El gran éxito, hasta ahora, de Mariano Rajoy, en un país tan diferente al Reino Unido pero también al paraíso socialdemócrata sueco, que en los años 90 aplicó reformas con diligencia, que no contenido, thatcheriana, ha sido evitar la intervención de la economía española. Rajoy proclama que el euro es irreversible y se aferra a Europa, porque para España, en contra de lo que pudiera pensar Thatcher, la solución es y siempre ha sido más Europa. El presidente del Gobierno, por otra parte, reclama a la canciller Angela Merkel y al BCE, que preside Mario Draghi, más relajación monetaria, mientras todas las fuerzas parlamentarias –como quedó claro en el debate del miércoles– apelan al ejemplo del experimento japonés: duplicar la cantidad de dinero existente por el método de fabricar billetes. Es un recurso tan heterodoxo como peligroso, que hará que el dinero valga la mitad. Nadie garantiza el éxito y los riesgos son enormes, porque la moneda japonesa, a diferencia del dólar estadounidense, no es divisa de referencia por excelencia, ni está soportada por la mayor economía del mundo.

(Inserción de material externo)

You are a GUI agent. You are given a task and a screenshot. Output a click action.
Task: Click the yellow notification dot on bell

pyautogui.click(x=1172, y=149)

Mariano Rajoy y Alfredo Pérez Rubalcaba, incluso desde sus discrepancias, y el resto de las fuerzas políticas española, olvidan, como recordaba también desde Londres un gestor de prestigio como David Lacalle, que el BCE también ha aumentado su balance en 1,5 trillones de dólares en cuatro años –con una masa monetaria en la Eurozona de 9,7 trillones– y que ya es superior incluso al de la Reserva Federal Americana, que dirige Ben Bernanke y que tantas veces se pone de ejemplo. A Rajoy, claro, le gustaría que todavía creciera más, porque, entre otras cosas, el presidente del Gobierno tiene poco que ver con Thatcher y España no es el Reino Unido, donde los gobiernos cambian al día siguiente de las elecciones.